My heritage is European mixed with Byzantine and Seljuk-Ottoman Culture.
I grew up in Istanbul, a cosmopolitan melting pot with 15 million souls. In the broadest sense Byzantium, Constantinople, Istanbul bridges the Mystical East and the Pragmatic West. As a person of mixed culture, I am fascinated by other cultures. Living in one of the worlds most exotic cultural crossroads created in me a delight for such diversity, and a hunger to venture into the world to experience ever more.

I attempt to reflect this in my work by fusing together visual elements that have opposing qualities thus creating harmony out of dissonance. Circumstance dictated that I live in a very controlled closed environment for much of the time.
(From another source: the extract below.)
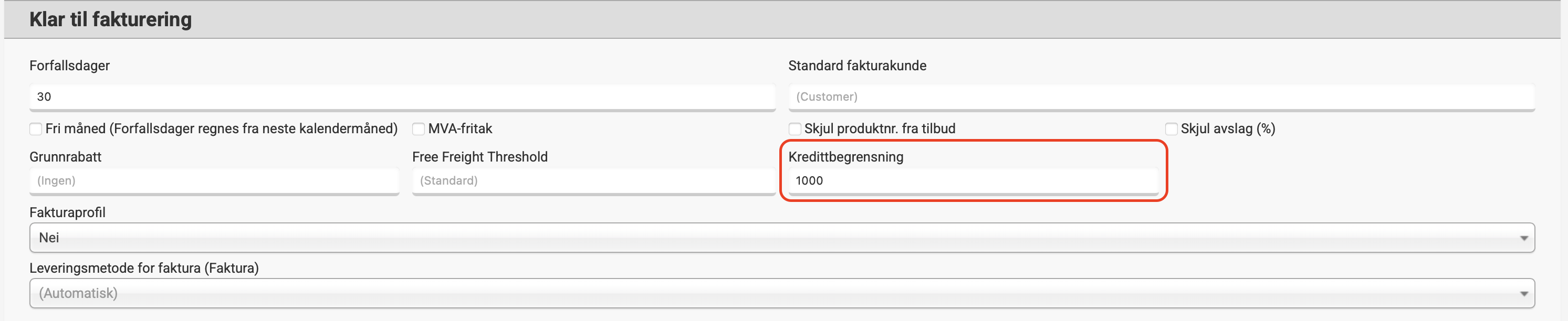Screen dimensions: 1568x321
Task: Toggle the Skjul avslag (%) checkbox
Action: click(1170, 129)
With two working parents, no close relatives, and few friends I spent much of my time alone overlooking the magic below, the chaotic jostle of customs, cultures and religions rubbing against each other.

Some of my most vivid memories are of emerging from my sheltered home to walk hand in hand with my parents through Istanbul’s world famous Bazaars. I became swiped up in the sensual soup of sights, smells and sounds,
a magical world far removed from my seven story perch. It has taken quite some time and living half a world away for me to realize just how profoundly this dichotomy has shaped me.

After a decade working as a graphic designer I decided to turn my visual skills toward exploring what I am about and how my past has affected me. Quite by accident and very much to my surprise, I found myself gravitating to clay.

For me clay most directly captures fluid energy while requiring patient methodical manipulation. This in itself stands as a metaphor for the East West push and pull of Istanbul. I prefer to make wall pieces that use my 2D sensibilities. My pieces mix motifs from past cultural references with my graphic design background. Thus a strong graphic style tends to produce focus on crisp geometry, which then is mingled with the Arabesque fluidity of “Turkish Calligraphy”. Strong texture against clean edges creates a sense of tension. I view this juxtaposition of rigid geometry and animated organic as a metaphor for the interplay of opposing forces that enlivens Turkish Culture.